From: Guillaume Nault <gnault@redhat.com>
Date: Fri, 25 Jun 2021 13:33:08 +0000 (+0200)
Subject: sit: allow redirecting ip6ip, ipip and mplsip packets to eth devices
X-Git-Url: http://git.maquefel.me/?a=commitdiff_plain;h=730eed2772e740c30229d03e3d578cc00a5ae304;p=linux.git

sit: allow redirecting ip6ip, ipip and mplsip packets to eth devices

Even though sit transports L3 data (IPv6, IPv4 or MPLS) packets, it
needs to reset the mac_header pointer, so that other parts of the stack
don't mistakenly access the outer header after the packet has been
decapsulated.
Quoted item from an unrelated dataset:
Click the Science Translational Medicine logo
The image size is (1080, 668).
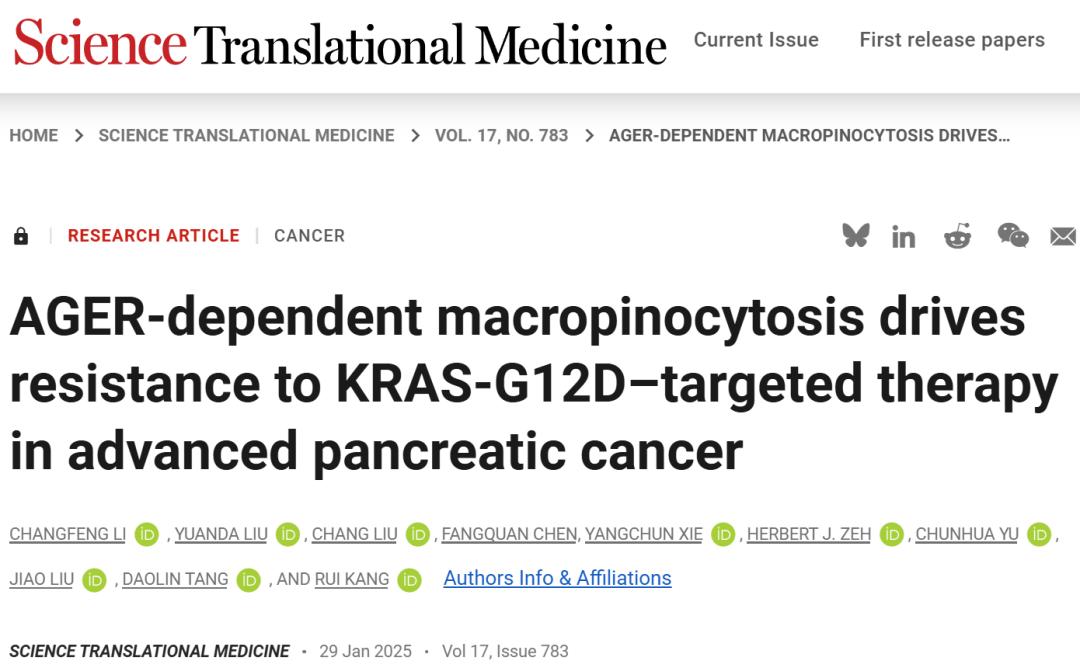point(340,43)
There are two rx handlers to modify: ipip6_rcv() for the
ip6ip mode and sit_tunnel_rcv() which is used to re-implement the ipip
and mplsip modes of ipip.ko.

This allows to push an Ethernet header to sit packets and redirect
them to an Ethernet device:

  $ tc filter add dev sit0 ingress matchall          \
      action vlan push_eth dst_mac 00:00:5e:00:53:01 \
                           src_mac 00:00:5e:00:53:00 \
      action mirred egress redirect dev eth0

Without this patch, push_eth refuses to add an ethernet header because
the skb appears to already have a MAC header.

Signed-off-by: Guillaume Nault <gnault@redhat.com>
Signed-off-by: David S. Miller <davem@davemloft.net>
---

diff --git a/net/ipv6/sit.c b/net/ipv6/sit.c
index e0a39b0bb4c10..df5bea8184101 100644
--- a/net/ipv6/sit.c
+++ b/net/ipv6/sit.c
@@ -710,6 +710,8 @@ static int ipip6_rcv(struct sk_buff *skb)
 		 * old iph is no longer valid
 		 */
 		iph = (const struct iphdr *)skb_mac_header(skb);
+		skb_reset_mac_header(skb);
+
 		err = IP_ECN_decapsulate(iph, skb);
 		if (unlikely(err)) {
 			if (log_ecn_error)
@@ -780,6 +782,8 @@ static int sit_tunnel_rcv(struct sk_buff *skb, u8 ipproto)
 			tpi = &ipip_tpi;
 		if (iptunnel_pull_header(skb, 0, tpi->proto, false))
 			goto drop;
+		skb_reset_mac_header(skb);
+
 		return ip_tunnel_rcv(tunnel, skb, tpi, NULL, log_ecn_error);
 	}